Algún creyente de la 4T podría protestar diciendo que sí se crearon obras en este sexenio; pero no hay que confundirse. El Tren Maya, el AIFA y el Tren Transístmico están pensados para transporte de carga, y ese tipo de obras no son para mover a pasajeros comunes sino para servir a los grandes industriales que transportan enormes cantidades de mercancía.
En el caso de la refinería Dos Bocas, difícilmente puede redituar beneficios con el esquema actual, pues Pemex es una empresa que arrastra una deuda de más de 100 mil millones de dólares según el diario El País del 26 de mayo de este año.
Vistas así las cosas, podemos concluir que todo lo que vienen haciendo nuestros gobernantes no tiene otro propósito que cumplir al pie de la letra los designios del gran capital mundial.
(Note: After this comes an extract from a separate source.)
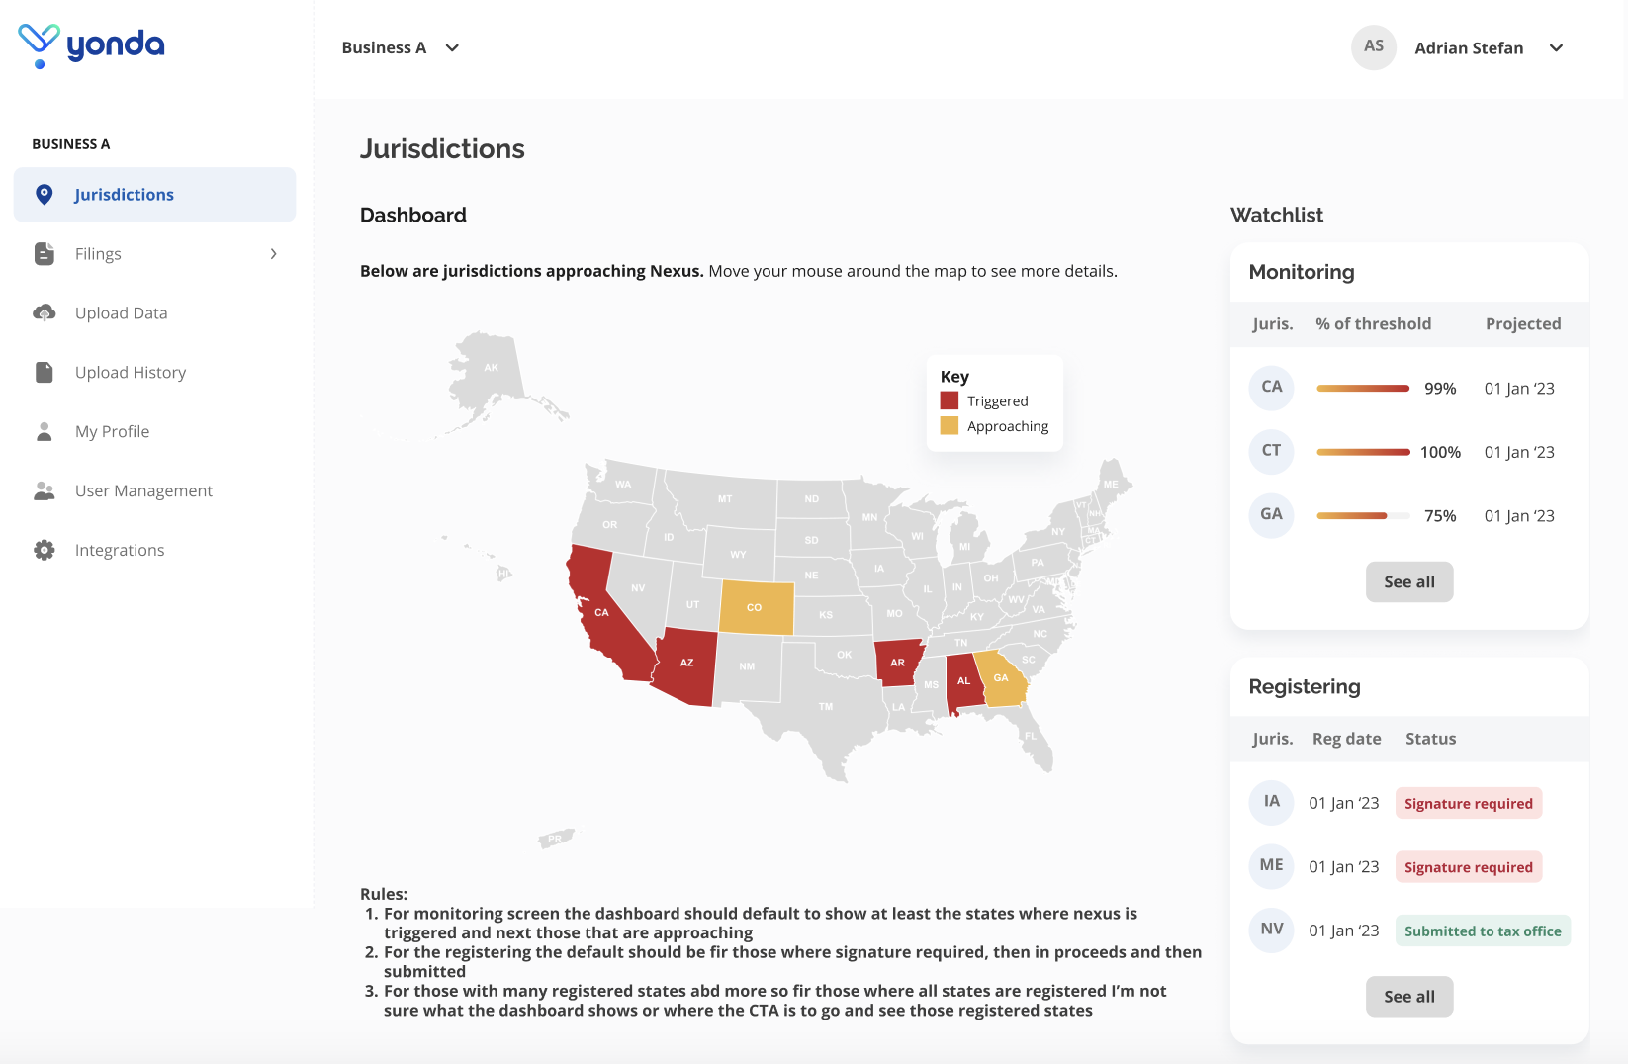Click the My Profile person icon
This screenshot has width=1628, height=1064.
[x=45, y=432]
Si se promete un sistema de salud mejor que el de Dinamarca o cien universidades del Bienestar y luego no se hace nada o se deja a medias, es para permitir que florezcan los hospitales y los colegios privados; eso es, para llamarle por su nombre, privatizar la educación y la salud, por más que se vistan de defensores de la soberanía energética con la compra de una refinería vieja y una compañía aérea obsoleta que no tardarán en abandonarse por improductivas.
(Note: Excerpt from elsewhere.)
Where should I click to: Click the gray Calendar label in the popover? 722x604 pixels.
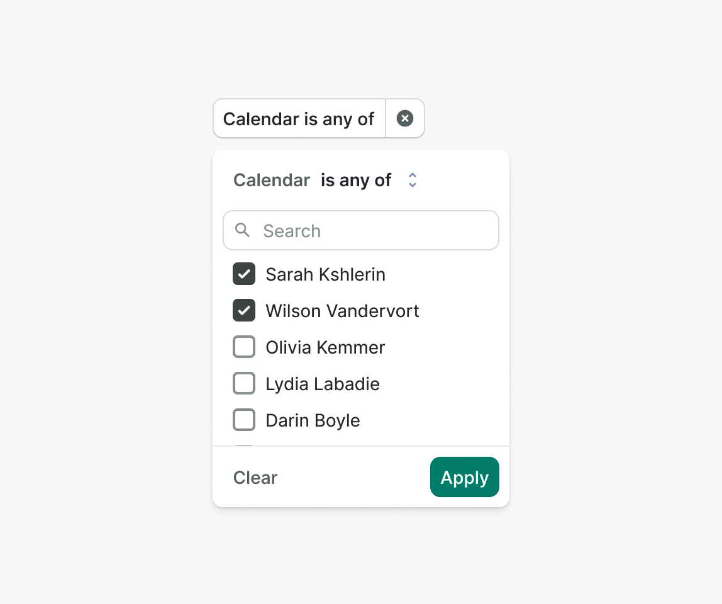[x=272, y=181]
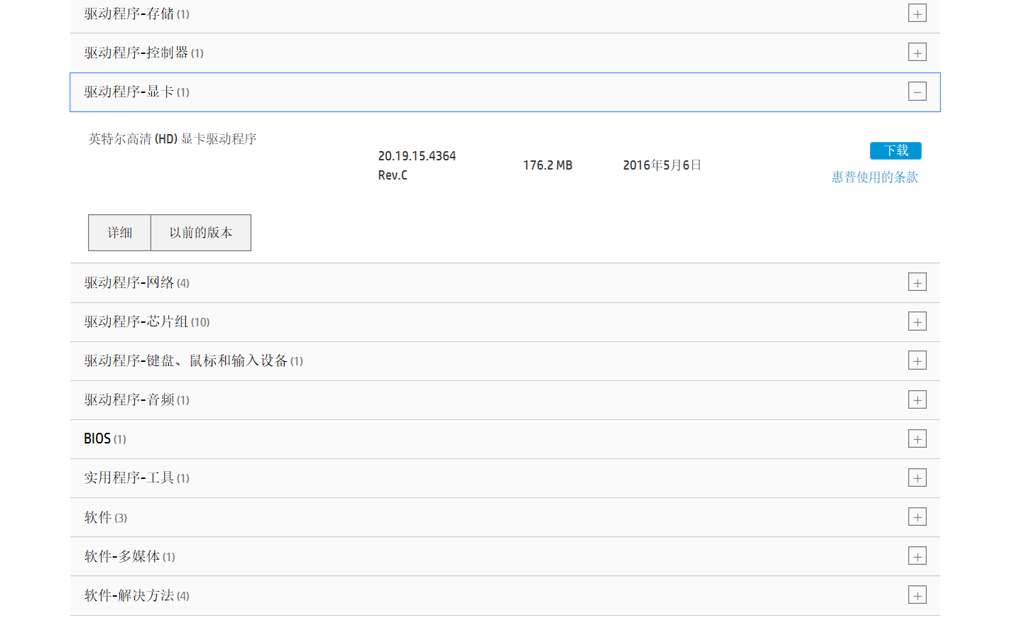Expand 软件-解决方法 with its plus icon
Image resolution: width=1024 pixels, height=640 pixels.
coord(917,595)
Si se predica la austeridad, se eliminan instituciones autónomas y se desmantelan programas y fideicomisos bajo el argumento de la corrupción y el despilfarro, es para adelgazar el presupuesto y debilitar los órganos de poder de la nación, dejándonos a expensas de las transnacionales.
Si se reforma la ley federal del trabajo, es para despojar a los trabajadores de los grandes logros de la lucha obrera mundial, como la jornada de ocho horas, el derecho a indemnizaciones en caso de accidente, vacaciones pagadas, derechos por antigüedad, seguro social, aguinaldo, vivienda y protección para las mujeres en periodo de gestación y lactancia, entre otros.
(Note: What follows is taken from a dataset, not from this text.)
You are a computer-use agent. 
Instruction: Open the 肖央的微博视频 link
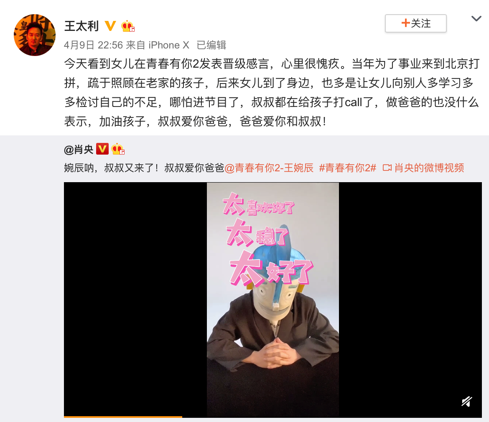tap(429, 168)
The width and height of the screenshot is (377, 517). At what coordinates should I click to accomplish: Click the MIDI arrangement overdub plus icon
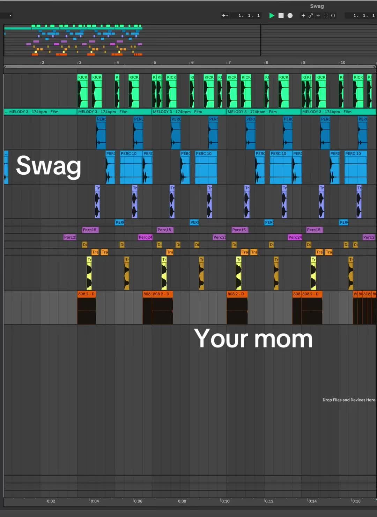303,15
Si se prohíben las organizaciones sociales y se decreta que hay que trabajar a pesar de la pandemia, sin derecho a ningún tipo de apoyo gubernamental para quien decida quedarse en casa, es precisamente para evitar alteraciones a la estabilidad y que no se detenga la generación y acumulación de riqueza aun a costa de los derechos constitucionales y de la vida misma de los trabajadores.
Queda claro entonces que de todos los derechos que tenemos y que el estado debería estar obligado a respetar no queda nada ya; en su lugar, se le da al trabajador como consuelo un apoyo monetario que lo mantiene eternamente dependiente del gobierno, con la agravante de que, como lo dijo el mismísimo Carlos Slim, no eliminan ni disminuyen la pobreza, en vez de eso, crece la deuda a casi siete billones que el propio pueblo tendrá que pagar, con tal de no “importunar” a los grandes capitales con más impuestos.
Por tanto, debemos entender que en esta vida somos los más de cien millones de trabajadores los únicos que estamos llamados a transformar esta sociedad. Si no nos unimos y nos organizamos, nadie más lo hará. O lo hacemos nosotros, o no lo hace nadie.